--- Exercise directions ---
Swap "GUI agent" for "interface agent" throughout the material below, and write it out again with nothing else changed.

* * * *

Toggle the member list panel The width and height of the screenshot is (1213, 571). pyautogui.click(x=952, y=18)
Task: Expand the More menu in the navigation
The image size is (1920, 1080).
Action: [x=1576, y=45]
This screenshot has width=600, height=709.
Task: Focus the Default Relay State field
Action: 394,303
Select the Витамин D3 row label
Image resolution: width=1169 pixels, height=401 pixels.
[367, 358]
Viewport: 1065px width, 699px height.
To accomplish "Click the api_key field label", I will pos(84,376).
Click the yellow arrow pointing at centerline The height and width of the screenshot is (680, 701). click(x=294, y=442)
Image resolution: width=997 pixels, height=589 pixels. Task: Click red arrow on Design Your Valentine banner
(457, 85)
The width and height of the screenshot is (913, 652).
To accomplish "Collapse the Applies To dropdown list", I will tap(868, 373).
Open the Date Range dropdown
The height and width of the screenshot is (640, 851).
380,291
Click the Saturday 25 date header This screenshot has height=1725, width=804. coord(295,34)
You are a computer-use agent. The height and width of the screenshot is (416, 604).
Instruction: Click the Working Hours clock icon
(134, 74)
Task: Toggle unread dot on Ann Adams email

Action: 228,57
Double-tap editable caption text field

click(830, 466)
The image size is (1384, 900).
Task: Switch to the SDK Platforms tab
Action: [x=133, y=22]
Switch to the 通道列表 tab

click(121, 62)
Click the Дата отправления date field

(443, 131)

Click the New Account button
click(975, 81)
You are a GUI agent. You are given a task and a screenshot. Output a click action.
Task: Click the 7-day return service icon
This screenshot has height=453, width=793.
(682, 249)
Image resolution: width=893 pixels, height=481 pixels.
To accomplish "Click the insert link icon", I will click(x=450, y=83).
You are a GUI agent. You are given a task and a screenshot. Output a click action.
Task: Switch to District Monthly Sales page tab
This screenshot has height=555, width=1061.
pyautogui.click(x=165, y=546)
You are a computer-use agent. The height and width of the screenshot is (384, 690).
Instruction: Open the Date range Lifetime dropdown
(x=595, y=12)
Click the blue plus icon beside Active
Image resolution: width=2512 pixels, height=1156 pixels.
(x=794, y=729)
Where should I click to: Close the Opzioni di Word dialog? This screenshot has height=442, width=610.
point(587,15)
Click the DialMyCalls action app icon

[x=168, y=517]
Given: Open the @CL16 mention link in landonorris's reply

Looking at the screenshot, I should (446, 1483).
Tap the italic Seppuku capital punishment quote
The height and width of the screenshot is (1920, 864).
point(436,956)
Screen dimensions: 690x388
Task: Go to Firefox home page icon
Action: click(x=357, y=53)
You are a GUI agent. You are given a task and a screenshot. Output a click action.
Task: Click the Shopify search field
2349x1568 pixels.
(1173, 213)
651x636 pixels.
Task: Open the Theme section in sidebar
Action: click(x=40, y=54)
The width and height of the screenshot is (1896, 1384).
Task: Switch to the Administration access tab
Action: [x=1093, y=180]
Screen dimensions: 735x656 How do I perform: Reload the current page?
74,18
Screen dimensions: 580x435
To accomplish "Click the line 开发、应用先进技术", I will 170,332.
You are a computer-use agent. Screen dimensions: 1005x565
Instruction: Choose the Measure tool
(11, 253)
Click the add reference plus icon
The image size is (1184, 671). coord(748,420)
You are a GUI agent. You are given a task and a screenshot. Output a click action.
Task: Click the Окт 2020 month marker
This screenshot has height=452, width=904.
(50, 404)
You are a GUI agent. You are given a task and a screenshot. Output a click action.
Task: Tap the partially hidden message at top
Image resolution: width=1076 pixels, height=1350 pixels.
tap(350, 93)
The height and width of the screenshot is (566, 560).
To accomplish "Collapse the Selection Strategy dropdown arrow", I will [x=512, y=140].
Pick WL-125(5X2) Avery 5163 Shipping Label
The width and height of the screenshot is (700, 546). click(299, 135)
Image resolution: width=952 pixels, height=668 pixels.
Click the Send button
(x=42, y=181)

* * * *

--- Task response ---
Toggle the member list panel The width and height of the screenshot is (1213, 571). pyautogui.click(x=952, y=18)
Task: Expand the More menu in the navigation
The image size is (1920, 1080).
Action: [x=1576, y=45]
This screenshot has width=600, height=709.
Task: Focus the Default Relay State field
Action: 394,303
Select the Витамин D3 row label
Image resolution: width=1169 pixels, height=401 pixels.
[367, 358]
Viewport: 1065px width, 699px height.
To accomplish "Click the api_key field label", I will pos(84,376).
Click the yellow arrow pointing at centerline The height and width of the screenshot is (680, 701). click(x=294, y=442)
Image resolution: width=997 pixels, height=589 pixels. Task: Click red arrow on Design Your Valentine banner
(457, 85)
The width and height of the screenshot is (913, 652).
To accomplish "Collapse the Applies To dropdown list", I will tap(868, 373).
Open the Date Range dropdown
The height and width of the screenshot is (640, 851).
380,291
Click the Saturday 25 date header This screenshot has height=1725, width=804. coord(295,34)
You are a computer-use agent. The height and width of the screenshot is (416, 604).
Instruction: Click the Working Hours clock icon
(134, 74)
Task: Toggle unread dot on Ann Adams email

Action: 228,57
Double-tap editable caption text field

click(830, 466)
The image size is (1384, 900).
Task: Switch to the SDK Platforms tab
Action: [x=133, y=22]
Switch to the 通道列表 tab

click(121, 62)
Click the Дата отправления date field

(443, 131)

Click the New Account button
click(975, 81)
You are a interface agent. You are given a task and a screenshot. Output a click action.
Task: Click the 7-day return service icon
This screenshot has height=453, width=793.
(682, 249)
Image resolution: width=893 pixels, height=481 pixels.
To accomplish "Click the insert link icon", I will click(x=450, y=83).
You are a interface agent. You are given a task and a screenshot. Output a click action.
Task: Switch to District Monthly Sales page tab
This screenshot has height=555, width=1061.
pyautogui.click(x=165, y=546)
You are a computer-use agent. The height and width of the screenshot is (384, 690).
Instruction: Open the Date range Lifetime dropdown
(x=595, y=12)
Click the blue plus icon beside Active
Image resolution: width=2512 pixels, height=1156 pixels.
(x=794, y=729)
Where should I click to: Close the Opzioni di Word dialog? This screenshot has height=442, width=610.
point(587,15)
Click the DialMyCalls action app icon

[x=168, y=517]
Given: Open the @CL16 mention link in landonorris's reply

Looking at the screenshot, I should (446, 1483).
Tap the italic Seppuku capital punishment quote
The height and width of the screenshot is (1920, 864).
point(436,956)
Screen dimensions: 690x388
Task: Go to Firefox home page icon
Action: click(x=357, y=53)
You are a interface agent. You are given a task and a screenshot. Output a click action.
Task: Click the Shopify search field
2349x1568 pixels.
(1173, 213)
651x636 pixels.
Task: Open the Theme section in sidebar
Action: click(x=40, y=54)
The width and height of the screenshot is (1896, 1384).
Task: Switch to the Administration access tab
Action: [x=1093, y=180]
Screen dimensions: 735x656 How do I perform: Reload the current page?
74,18
Screen dimensions: 580x435
To accomplish "Click the line 开发、应用先进技术", I will 170,332.
You are a computer-use agent. Screen dimensions: 1005x565
Instruction: Choose the Measure tool
(11, 253)
Click the add reference plus icon
The image size is (1184, 671). coord(748,420)
You are a interface agent. You are given a task and a screenshot. Output a click action.
Task: Click the Окт 2020 month marker
This screenshot has height=452, width=904.
(50, 404)
You are a interface agent. You are given a task and a screenshot. Output a click action.
Task: Tap the partially hidden message at top
Image resolution: width=1076 pixels, height=1350 pixels.
tap(350, 93)
The height and width of the screenshot is (566, 560).
To accomplish "Collapse the Selection Strategy dropdown arrow", I will [x=512, y=140].
Pick WL-125(5X2) Avery 5163 Shipping Label
The width and height of the screenshot is (700, 546). click(299, 135)
Image resolution: width=952 pixels, height=668 pixels.
Click the Send button
(x=42, y=181)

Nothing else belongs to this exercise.